The tracking system must adhere to the formal asset policies approved by the governing body.
It must include:
1) Inventory list containing capital assets owned by the government.
2) Individual information record for each capital asset:
- Acquisition information, including references to source documents and acquisition dates
- Name and detailed description sufficient to define and identify the asset, including any identifying numbers or legal description, where applicable
- Location of the asset
- Custodian responsible for the asset, if applicable
- Cost of the asset/source of funding (federal award, etc.)
- Estimated life
- Condition of the asset
- Identifying number for the asset
- Disposal information, including date, method of disposal, and method used to determine disposal value, if applicable
3) A reconciliation of the capital assets list and individual supporting asset records at least once per year to ensure the information is complete and accurate.

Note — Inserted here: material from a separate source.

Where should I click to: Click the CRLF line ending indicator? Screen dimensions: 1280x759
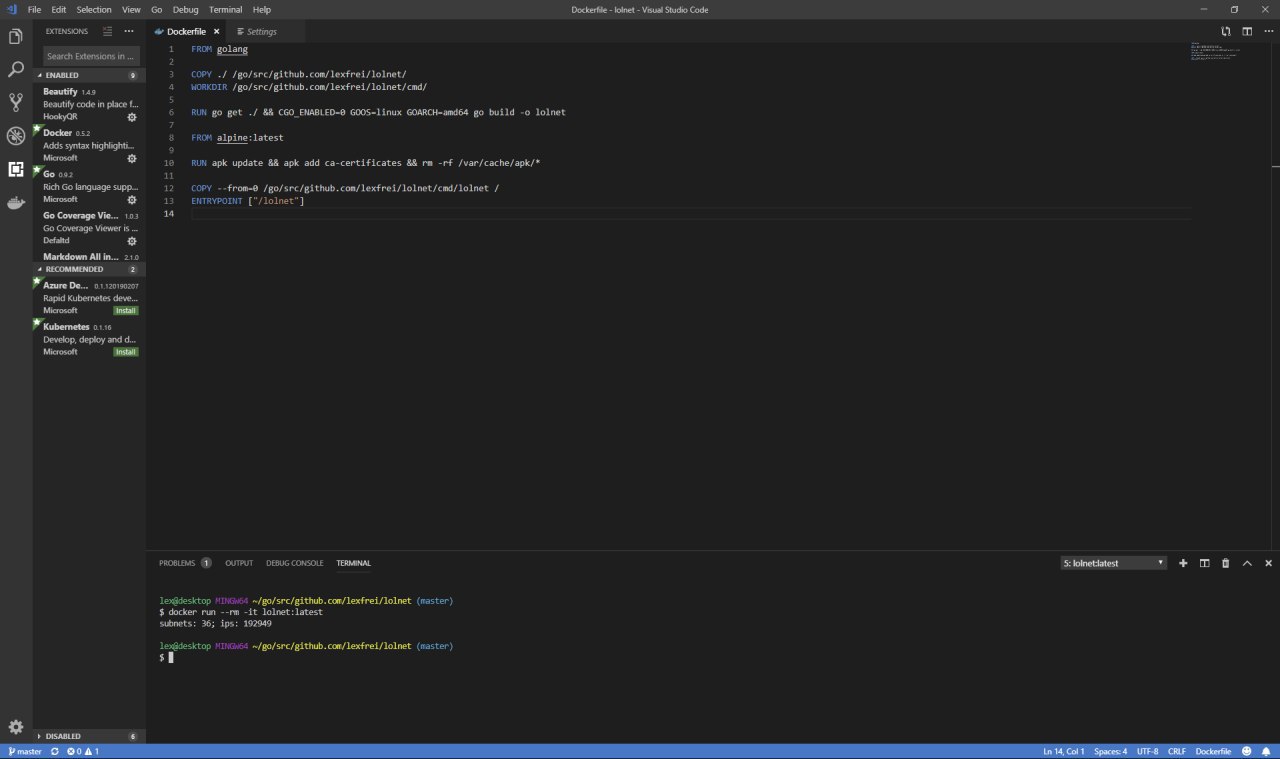(1176, 751)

4) Adequate internal controls over additions and deletions to the capital asset tracking system to ensure the capital asset tracking system is kept up-to-date and accurately reflects all activity.
5) A method to track changes in custody and assigned responsibility for the assets.
6) Performance of a physical inventory, at reasonable intervals, as established by the government's policy.
3.3.8.70 Uniform guidance - property management
Capital assets purchased with federal funds are subject to federal property standards. The federal requirements are found in the Uniform Administrative Requirements, Cost Principles, and Audit Requirements of Federal Awards (Uniform Guidance - 2 CFR §§200.310-316). They apply whether the assets are purchased in whole or in part with federal resources and are in addition to the accountability requirement prescribed by our office. The federal rules are in effect during the time the asset is owned by the government until official disposition has occurred. Also, government should be aware some federal agencies may publish deviations from the Uniform Guidance due to statutory requirements. Note the April 22, 2024 revisions to the Uniform Guidance increased in the capitalization threshold from $5,000 to $10,000. The revisions to the administrative requirements and cost principles are effective to new federal awards executed by a federal agency on or after October 1, 2024.
3.3.10.80 Improvements, repairs and maintenance
Costs related to an existing asset need to be carefully evaluated as they are incurred to determine whether they should be expensed or capitalized. This evaluation will depend on the nature of the cost as well as the government’s policy.
Routine repair and maintenance costs should be reported to normal, functional expenditure BARS codes.
Costs that represent betterments, such as those that increase service capacity or efficiency should be reported as capital expenditure using the BARS 594 or 595 codes. For example, an increase in service capacity is a road that is widened to include another lane. An example of an increase in efficiency might be the ability to raise the speed limit of a road due to the addition of entrance or exit ramps. To the extent that a project is partially a betterment, the amount of the betterment should be estimated and capitalized.
Costs that extend useful life should also be capitalized. For example, a road that is fully depreciated undergoes significant reconstruction. The costs of the reconstruction should be capitalized.
Footnote
[1] Special items result from significant transactions or other events within the control of management that are either unusual in nature or infrequent in occurrence. Extraordinary items are both unusual in nature and infrequent in occurrence.